Abhijit Menon-Sen

Reading time: 14 minutes

Tags:   postgresql (170)   2ndquadrant (10)   enterprisedb (6)   barman (3)   ansible (5)  
Category:   Interviews   
Interview conducted by: Andreas Scherbaum

PostgreSQL is the World’s most advanced Open Source Relational Database. The interview series “PostgreSQL Person of the Week” presents the people who make the project what it is today. Read all interviews here.

Please tell us about yourself, and where you are from.

My name is Abhijit, and my family and I live in a small village in the Himalayas in India, overlooking a peaceful little valley with a small river that we can hear when it rains heavily.

I joined 2ndQuadrant in 2012 (when I had already been contributing to Postgres off and on for many years), and now I work at EDB after it acquired 2ndQuadrant in 2020. I have worked from home (wherever that happened to be) for nearly all of my career. (I had a regular job in Delhi in the late 1990s, but I couldn’t last even a whole year of having to commute to work every day.)

How do you spend your free time? What are your hobbies?

I enjoy spending time out in nature, or listening to music at home. I also like to make things, mostly with wood. I’m fortunate to live somewhere with a dark-enough sky that I can see the milky way on most nights, and the meteor showers are truly awe-inspiring.

Any Social Media channels of yours we should be aware of?

Last book you read? Or a book you want to recommend to readers?

The last book I read is “Before the coffee gets cold”, by Toshikazu Kawaguchi, translated from Japanese into English.
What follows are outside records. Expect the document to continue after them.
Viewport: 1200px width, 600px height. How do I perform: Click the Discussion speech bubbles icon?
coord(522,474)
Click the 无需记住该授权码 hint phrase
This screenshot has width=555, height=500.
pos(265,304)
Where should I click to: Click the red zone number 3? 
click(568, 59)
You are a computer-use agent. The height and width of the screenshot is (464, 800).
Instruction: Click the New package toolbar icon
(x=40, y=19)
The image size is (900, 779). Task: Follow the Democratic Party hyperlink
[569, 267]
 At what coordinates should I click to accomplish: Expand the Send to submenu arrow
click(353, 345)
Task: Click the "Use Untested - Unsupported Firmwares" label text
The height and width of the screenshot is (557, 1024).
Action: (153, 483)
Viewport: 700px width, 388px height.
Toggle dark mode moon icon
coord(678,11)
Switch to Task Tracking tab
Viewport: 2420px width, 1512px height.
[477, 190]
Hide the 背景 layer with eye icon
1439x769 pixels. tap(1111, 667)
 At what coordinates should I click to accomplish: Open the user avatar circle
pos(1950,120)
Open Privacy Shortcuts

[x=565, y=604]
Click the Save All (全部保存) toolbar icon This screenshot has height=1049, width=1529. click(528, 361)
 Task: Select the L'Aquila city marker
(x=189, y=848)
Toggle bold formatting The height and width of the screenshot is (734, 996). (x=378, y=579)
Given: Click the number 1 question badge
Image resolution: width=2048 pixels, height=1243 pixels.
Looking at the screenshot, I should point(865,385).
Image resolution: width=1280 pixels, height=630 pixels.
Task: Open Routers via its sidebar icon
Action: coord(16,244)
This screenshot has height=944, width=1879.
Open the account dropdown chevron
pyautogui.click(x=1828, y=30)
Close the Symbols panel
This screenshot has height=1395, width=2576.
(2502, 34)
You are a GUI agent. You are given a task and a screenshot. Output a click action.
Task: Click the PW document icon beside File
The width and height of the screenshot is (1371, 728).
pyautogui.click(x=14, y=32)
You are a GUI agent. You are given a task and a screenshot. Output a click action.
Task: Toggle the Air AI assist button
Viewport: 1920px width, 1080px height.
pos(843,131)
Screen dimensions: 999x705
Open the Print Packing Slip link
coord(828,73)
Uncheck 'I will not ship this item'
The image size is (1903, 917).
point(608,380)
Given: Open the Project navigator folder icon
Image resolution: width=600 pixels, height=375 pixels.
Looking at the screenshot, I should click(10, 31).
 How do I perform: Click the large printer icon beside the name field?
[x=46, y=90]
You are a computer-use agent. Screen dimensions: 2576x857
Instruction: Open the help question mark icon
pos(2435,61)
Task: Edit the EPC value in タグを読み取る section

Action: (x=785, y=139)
It’s a whimsical story about the people who visit an old cafe to travel back in time—but under rules so restrictive that it’s hard to see the point of going at all!

I would also recommend “The Hungry Tide”, by Amitav Ghosh. Anyone could enjoy its complex, layered plot and skillful narration, but I find it all the more meaningful because it’s set in the Sundarbans (the Gangetic delta, shared by Bangladesh and India), a fascinating and beautiful but relentlessly hostile environment, of which I have many fond memories.

Any favorite movie, or show?

I love Kurosawa’s “Redbeard” and Tarkovsky’s “Andrei Rublev” for the matter-of-fact depiction of history, not making the past a grand spectacle, but using it as a mere backdrop for their deeply relatable and moving (but also very different) human themes.

I also enjoyed Tarkovsky’s “Stalker” for its surreal, slow, melancholic atmosphere and poetic interpretation of what was originally a science-fiction story. (I’ve read some people comparing this film to watching paint dry—so your mileage may vary!)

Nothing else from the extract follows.